— Instructions to follow —
Could you write out every line of the records below, requests included, offsetting each coordinate in the answers by 145 and leaving all other numbers unchanged?

— Information provided —

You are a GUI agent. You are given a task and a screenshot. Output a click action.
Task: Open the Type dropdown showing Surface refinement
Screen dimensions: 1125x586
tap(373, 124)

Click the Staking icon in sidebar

— Problem solution —
You are a GUI agent. You are given a task and a screenshot. Output a click action.
Task: Open the Type dropdown showing Surface refinement
Screen dimensions: 1125x586
tap(518, 269)

Click the Staking icon in sidebar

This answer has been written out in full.